As he reaches the end of his first volume of essays, Montaigne is taking stock of the project and wondering if the things he’s cobbled together have any value. And so he compares himself to poets who create elaborate puzzles within the text or people who’ve cultivated stupid party tricks and wonders if there’s a point to any of it.
He then transitions to thoughts about extremes — being brave or cowardly often elicits the same physiological symptoms. Being too attracted to or not attracted enough to a woman could hamper a man’s sexual performance (it’s kind of amazing how often Montaigne returns to this subject.) And then he moves on to a fairly standard stoic thought:
Animal-stupidity and wisdom converge in the way they feel and resist the misfortunes men must endure: wise men bully misfortune and master it: the others ignore it; the latter are on this side of misfortune so to speak: the former are beyond it; they first weigh and consider what misfortunes are and then judge them for what they are; they leap above them by the force of a vigorous mind; they despise them and trample them underfoot; they have souls so strong and so solid that when the arrows of Fortune strike against them they can only bounce back and be blunted, having met an obstacle which they cannot dent.
Here I have to interrupt with a “yes, but …” I’ve come to believe that it is not a strong mind that builds resilience, but a healthy command of emotions. The “force of a vigorous mind” is not attained by blunting emotions with a steel will. Rather, it is hard earned by allowing yourself to feel and learn how to use your emotions to empower you.
My emotions at the moment want to make a diversion, so I’m going to follow their lead. Recently, I came across a very interesting passage from Nietzsche about Montaigne. In my first run through the essays, I related many of the issues Montaigne was raising to Nietzsche, in part because I was just a lot more familiar with his writing, but also because I saw some similarities. I didn’t know at the time that Nietzsche was a massive Montaigne fanboy—in fact; he counts him as one of his primary influences.
In researching this a bit, I came across two interesting quotes. The first was from Blaise Pascal, who wrote, “it is not in Montaigne, but in myself, that I find all that I see in him.” That line is so powerful and right on the mark. Montaigne has this incredible ability to help us see and reveal. It ultimately does not matter what weird personal habits he writes about or ancient heroes he holds up as exempla, the method of his examination sets off in any thoughtful person a stream of reflections. In this respect, reading and reacting to Montaigne is psychotherapy.
The other quote comes from Nietzsche, who wrote that Montaigne’s essays contain “ideas of the kind that produce ideas.” This goes back to the rational side of the examination. To Pascal, Montaigne is a mirror of his psyche. To Nietzsche, he’s like having a really smart friend who incites you to think about things in a new way. And what’s really remarkable about this to me is the fact that Montaigne started down this path precisely because he lost that kind of friend in his life and was desperately trying to deal with the grief.
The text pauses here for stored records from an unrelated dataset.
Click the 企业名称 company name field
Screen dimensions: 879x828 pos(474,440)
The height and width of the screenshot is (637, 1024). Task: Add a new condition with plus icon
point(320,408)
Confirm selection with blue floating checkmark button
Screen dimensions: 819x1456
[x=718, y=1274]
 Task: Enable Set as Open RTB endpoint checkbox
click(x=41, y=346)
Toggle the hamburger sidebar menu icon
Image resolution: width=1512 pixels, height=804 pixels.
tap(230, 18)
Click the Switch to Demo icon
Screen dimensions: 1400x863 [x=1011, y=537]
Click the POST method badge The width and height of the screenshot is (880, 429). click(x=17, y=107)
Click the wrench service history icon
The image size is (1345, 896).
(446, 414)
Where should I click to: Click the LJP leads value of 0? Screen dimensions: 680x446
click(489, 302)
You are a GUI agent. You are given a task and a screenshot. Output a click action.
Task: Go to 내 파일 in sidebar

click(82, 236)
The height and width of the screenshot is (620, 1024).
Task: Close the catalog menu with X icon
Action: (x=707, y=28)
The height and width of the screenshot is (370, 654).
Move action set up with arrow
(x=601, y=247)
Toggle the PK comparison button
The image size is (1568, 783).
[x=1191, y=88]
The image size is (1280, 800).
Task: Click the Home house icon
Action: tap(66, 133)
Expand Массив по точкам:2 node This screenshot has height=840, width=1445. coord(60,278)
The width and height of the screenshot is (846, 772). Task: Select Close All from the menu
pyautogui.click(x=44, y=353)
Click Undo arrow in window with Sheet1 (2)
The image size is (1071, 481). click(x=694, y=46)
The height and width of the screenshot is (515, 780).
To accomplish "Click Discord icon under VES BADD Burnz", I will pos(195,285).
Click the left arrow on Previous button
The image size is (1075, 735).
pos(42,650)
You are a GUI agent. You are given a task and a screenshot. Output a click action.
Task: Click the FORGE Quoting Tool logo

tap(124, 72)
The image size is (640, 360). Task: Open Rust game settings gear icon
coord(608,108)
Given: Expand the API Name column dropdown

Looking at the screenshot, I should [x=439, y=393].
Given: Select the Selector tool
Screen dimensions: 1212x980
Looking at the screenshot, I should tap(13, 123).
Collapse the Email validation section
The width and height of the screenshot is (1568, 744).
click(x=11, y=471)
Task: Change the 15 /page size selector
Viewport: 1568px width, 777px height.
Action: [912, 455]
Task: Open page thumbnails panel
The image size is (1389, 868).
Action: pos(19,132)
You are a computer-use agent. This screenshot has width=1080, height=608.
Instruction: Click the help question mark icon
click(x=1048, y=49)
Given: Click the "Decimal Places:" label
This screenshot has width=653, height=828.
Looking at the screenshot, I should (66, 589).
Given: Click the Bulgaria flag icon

I find it touching that Montaigne could respond to that loss by creating these pieces—these trifles as he somehow considers them—that would find intellectual friendship with the likes of not only Pascal and Nietzsche but also Virginia Woolf and Stefan Zweig, centuries later and inspire some of their best writing.
Discovering thoughts like this makes me feel better about my project. Is it a vain, cunning device to keep repeating this same activity of writing about Montaigne and using him as a mirror to my soul? Well, if it was good enough for Pascal and Nietzsche, who am I to deny this power?
I’ll close by returning to the essay. Montaigne transitions to a thought about what makes a good Christian. But these thoughts could equally apply to the question of who makes a good Montaigne acolyte. Whether I can ever graduate from middling capacity to the level of great minds is something I’ll leave for a later pass down this road:
Good Christians are made from simple minds, incurious and unlearned, which out of reverence and obedience have simple faith and remain within prescribed doctrine. It is in minds of middling vigour and middling capacity that are born erroneous opinions, for they follow the apparent truth of their first impressions and do have a case for interpreting as simplicity and animal-stupidity the sight of people like us who stick to the old ways, fixing on us who are not instructed in such matters by study. Great minds are more settled and see things more clearly: they form another category of good believers; by long and reverent research they penetrate through to a deeper, darker light of Scripture and know the sacred and mysterious secret of our ecclesiastical polity.